More than 2.25 billion cups of coffee are consumed each day throughout the world. This requires harvesting and roasting 7 million tons of coffee beans every year.[1] Although coffee consumption varies from country to country, most Americans drink coffee daily. Despite early concerns about the deleterious effects of coffee on health, contemporary studies suggest that coffee is beneficial for many medical disorders, including Parkinson disease, diabetes mellitus, symptomatic gallbladder disease, stroke, and chronic liver diseases.[2]

Coffee contains caffeine, a methylxanthine that is also found in tea and other plants. The quantity of caffeine present in each cup of coffee varies depending on how the coffee is prepared, the type of coffee brewed, and whether it is ground or instant coffee. In general, from each cup of coffee, approximately 85 mg of caffeine[3] is absorbed in the stomach and small bowel and metabolized in the liver by cytochrome P450. The half-life of caffeine is 4-6 hours.

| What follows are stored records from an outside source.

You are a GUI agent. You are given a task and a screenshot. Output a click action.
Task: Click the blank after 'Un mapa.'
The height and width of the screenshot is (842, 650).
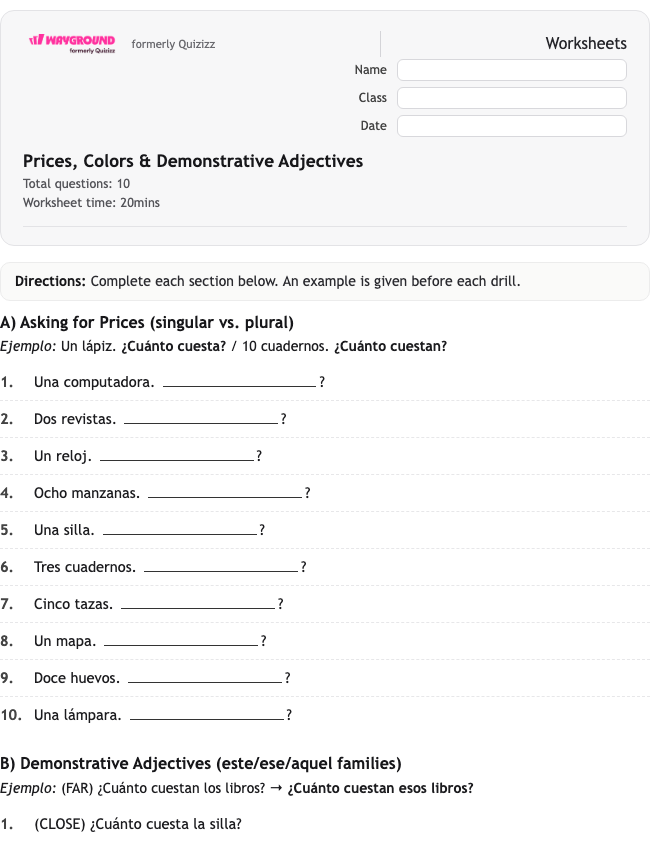tap(181, 642)
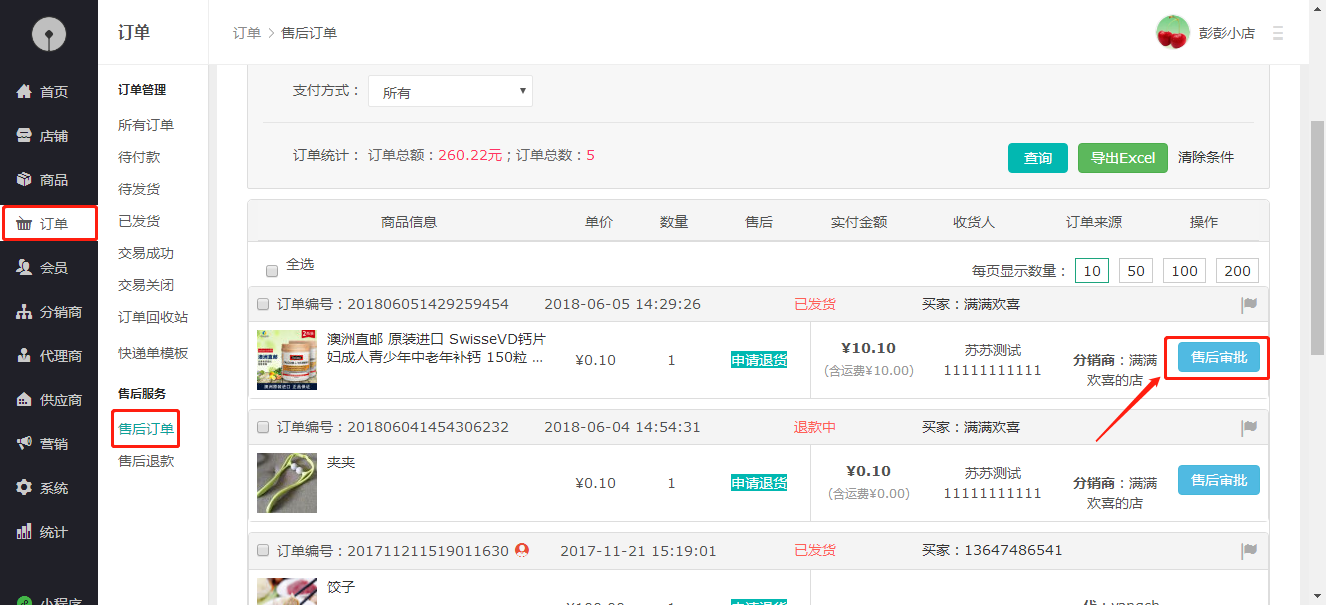
Task: Click the green 查询 search button
Action: tap(1037, 158)
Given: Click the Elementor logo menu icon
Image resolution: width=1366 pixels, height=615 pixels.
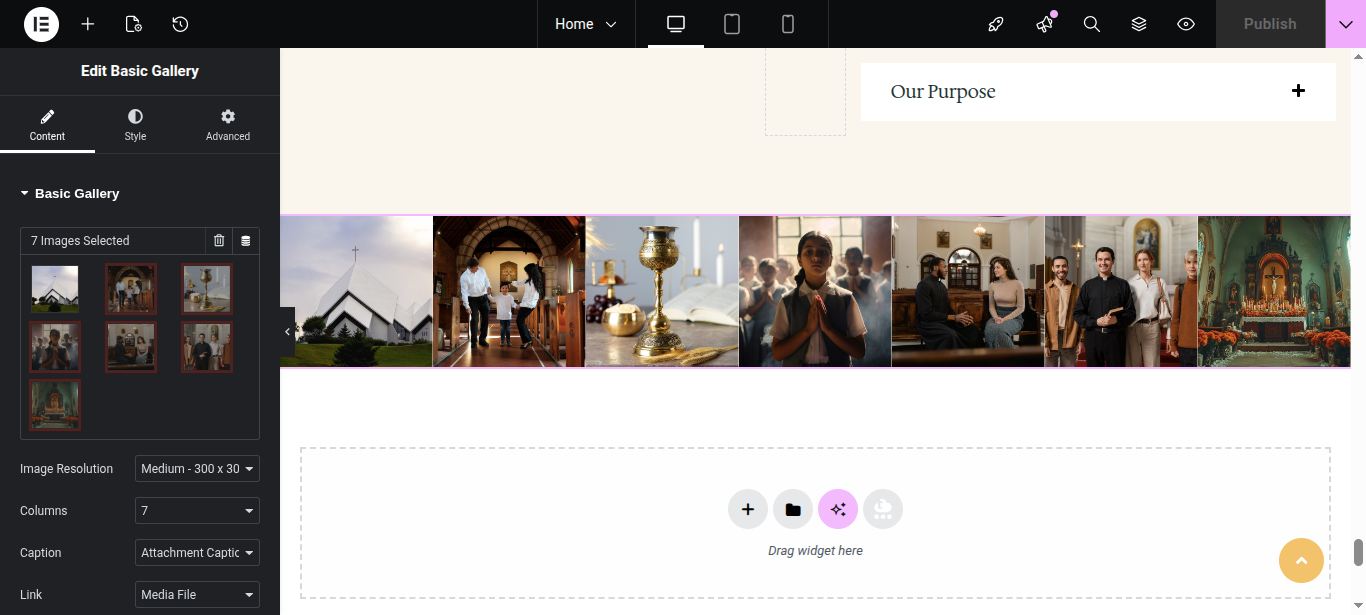Looking at the screenshot, I should (x=41, y=24).
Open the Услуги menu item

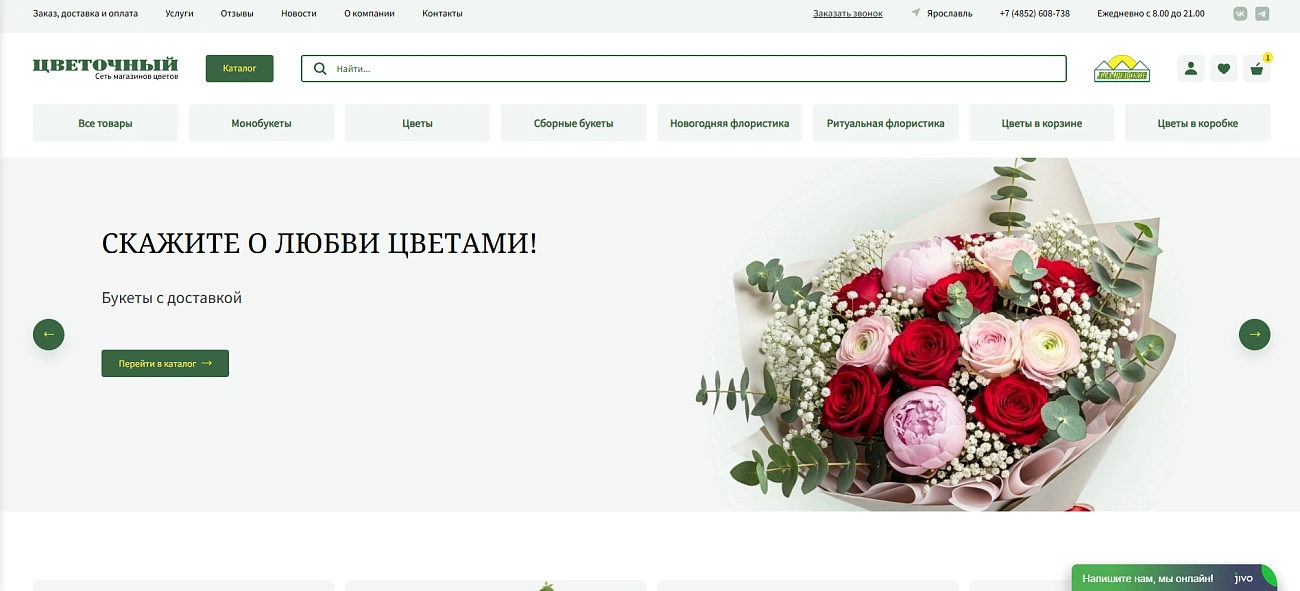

Current studies suggest that caffeine binds to adenosine receptors and reduces the development of hepatic fibrosis from liver injury by limiting stellate cell activation and the secretion of connective-tissue growth factors and collagen.[4] The diterpenes cafestol and kahweol present in coffee can increase cholesterol formation, but cafestol and kahweol are retained on paper filters during coffee brewing.

Coffee appears to have a significant effect on all-cause mortality. The National Institutes of Health-American Association of Retired Persons Diet and Health Study involving 229,119 men and 173,141 women demonstrated an inverse relationship between coffee consumption and mortality.[5] In other words, coffee drinkers had a reduction in mortality compared with non-coffee drinkers.

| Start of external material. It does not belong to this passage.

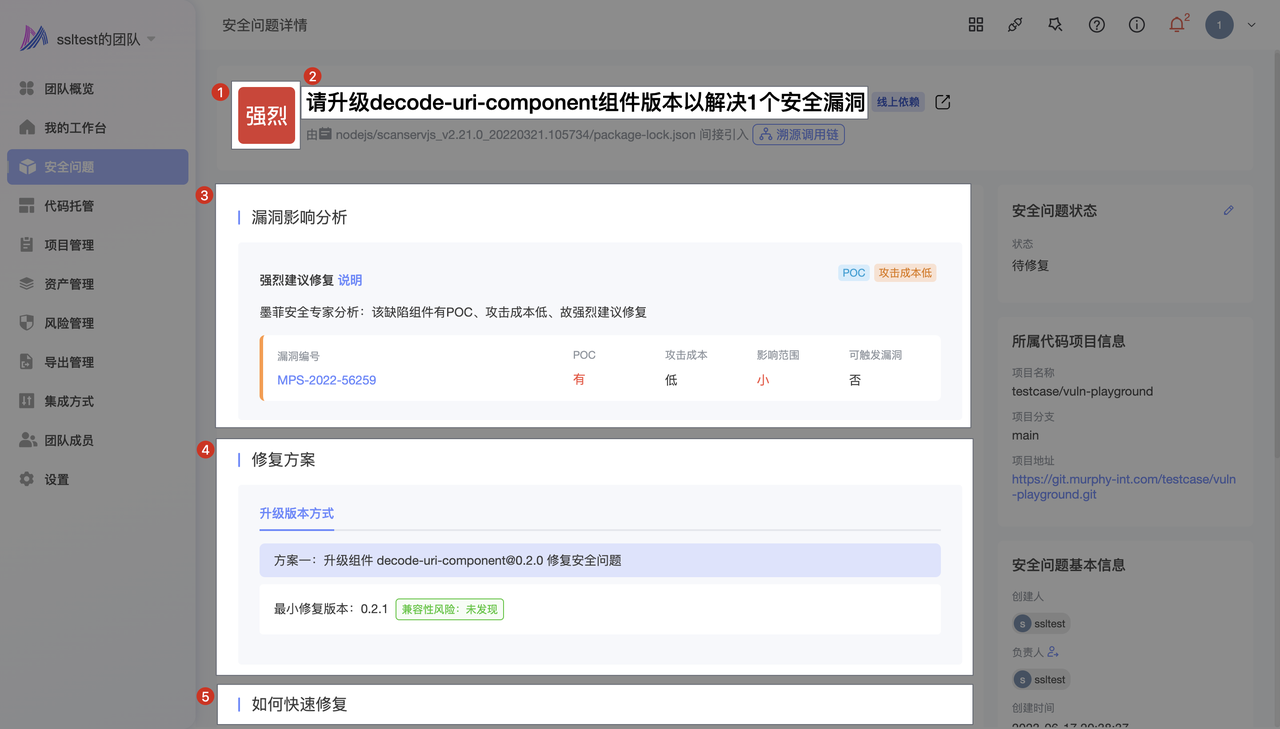This screenshot has width=1280, height=729.
Task: Open the external link icon beside title
Action: point(943,102)
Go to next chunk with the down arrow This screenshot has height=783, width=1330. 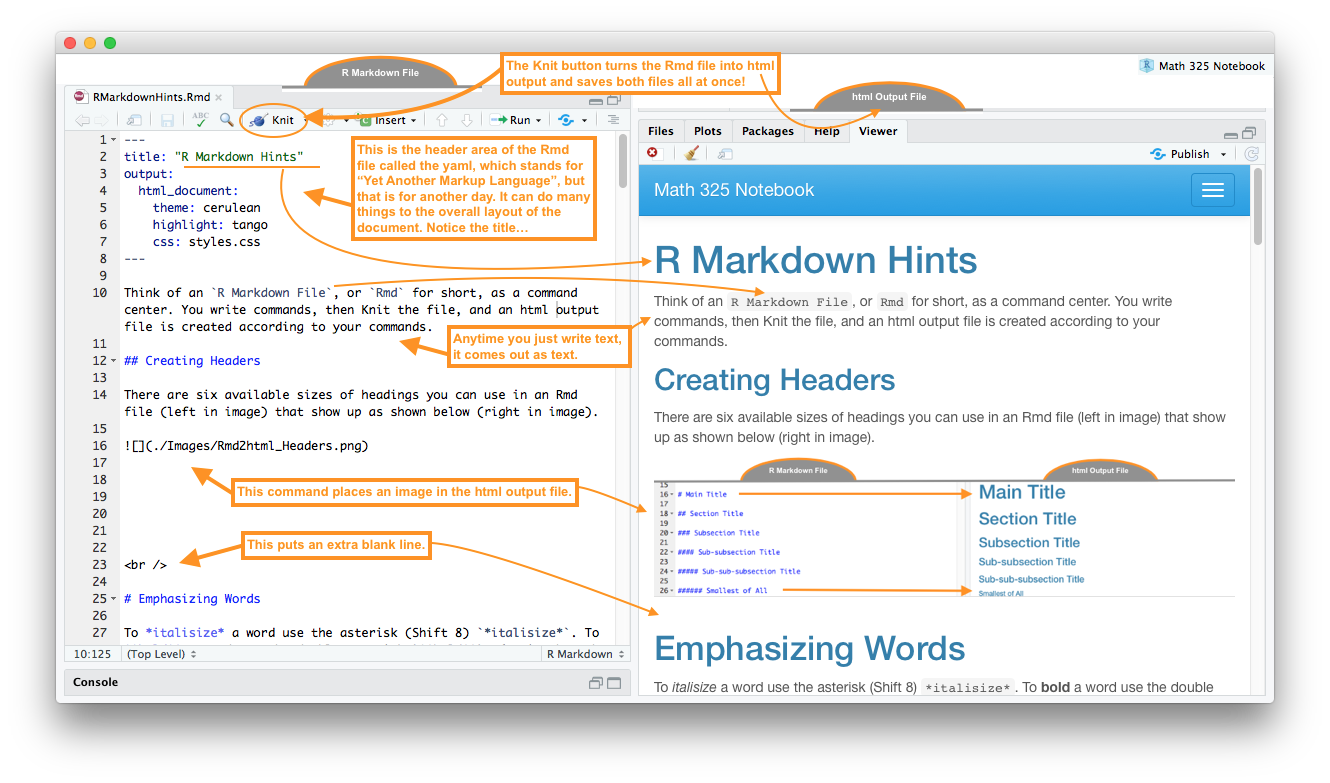click(465, 120)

The men and women in the study were aged 50-71 years at baseline and were followed until death or the study end point. It was observed that coffee drinkers were also more likely to smoke cigarettes, a finding that has been documented in other studies. The inverse relationship of coffee consumption to overall mortality was dose-dependent and resulted in reduced deaths from heart disease, respiratory disease, stroke, injuries and accidents, diabetes mellitus, and infections. Cancer deaths were not reduced by coffee.

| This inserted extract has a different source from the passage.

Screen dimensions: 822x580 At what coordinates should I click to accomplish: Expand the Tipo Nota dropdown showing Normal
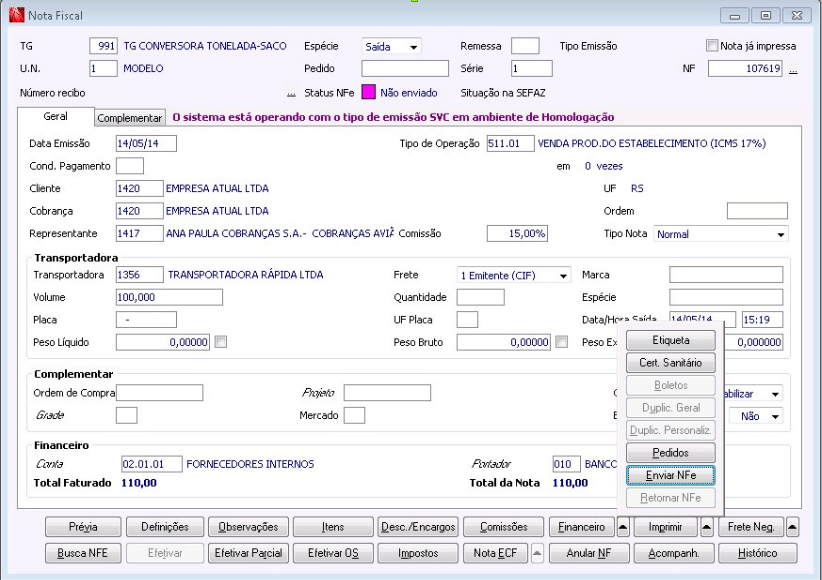(780, 234)
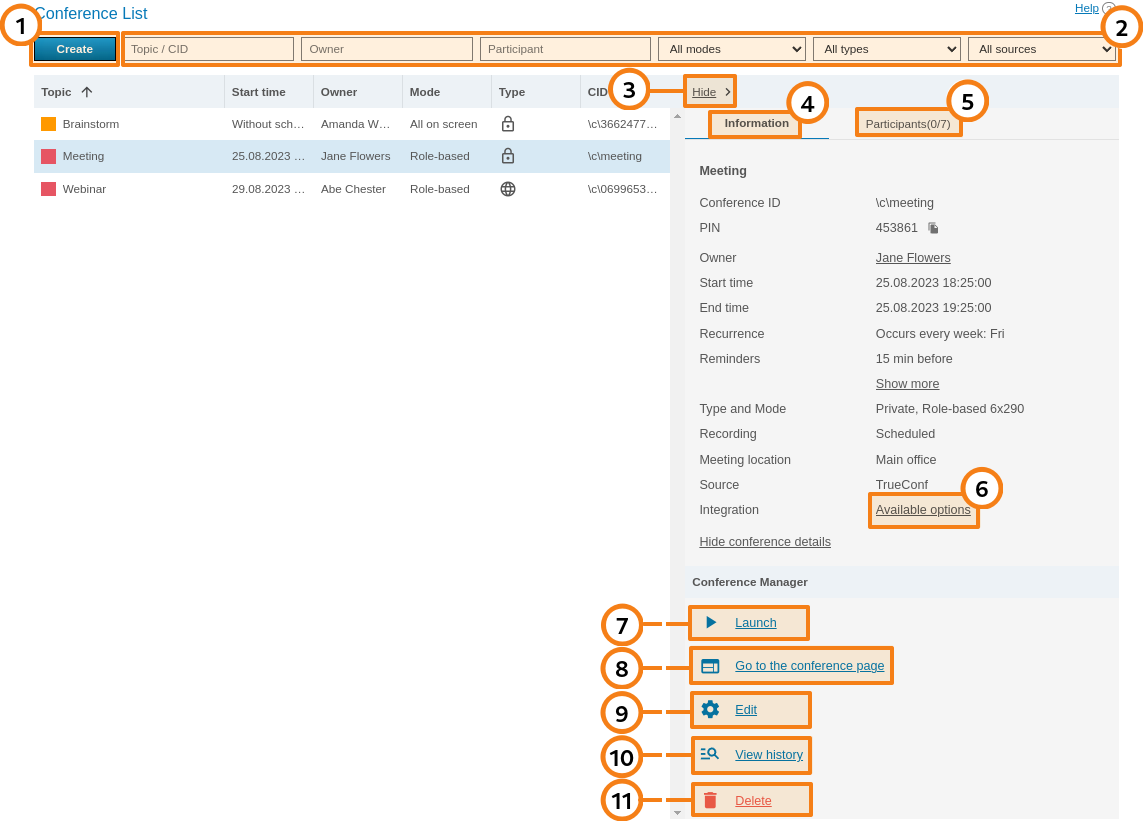Click the View history magnifier icon
The height and width of the screenshot is (830, 1143).
(x=710, y=755)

Coffee's Effect on Liver Tests

Alcohol (ethanol) consumption and cigarette smoking can increase gamma-glutamyl transferase (GGT) levels.[6] Coffee appears to reduce circulating levels of GGT.[7] When a Japanese study involving 12,687 general health examinees (7398 men and 5289 women) with no evidence of liver disease or elevated aminotransferase levels were surveyed for coffee consumption, a significant reduction in serum GGT activity was observed in men (P < .001), whereas a similar reduction of GGT in women was only weakly evident.[8] Men who were heavy consumers of alcohol-containing beverages had a reduction of GGT with coffee intake, whereas non-alcohol drinkers did not. Serum aminotransferase levels were also reduced in alcohol-consuming patients who drank coffee.[8,9] Green tea had no effect on GGT levels.

Another study of 1176 male office workers aged 40-59 years with no history of liver disease or abnormal aminotransferase levels[10] also had reduced circulating GGT levels from coffee intake. Elevated GGT levels were associated with increased body mass index, alcohol intake, cigarette smoking, and snacking between meals. Similar findings have been observed by others.[11]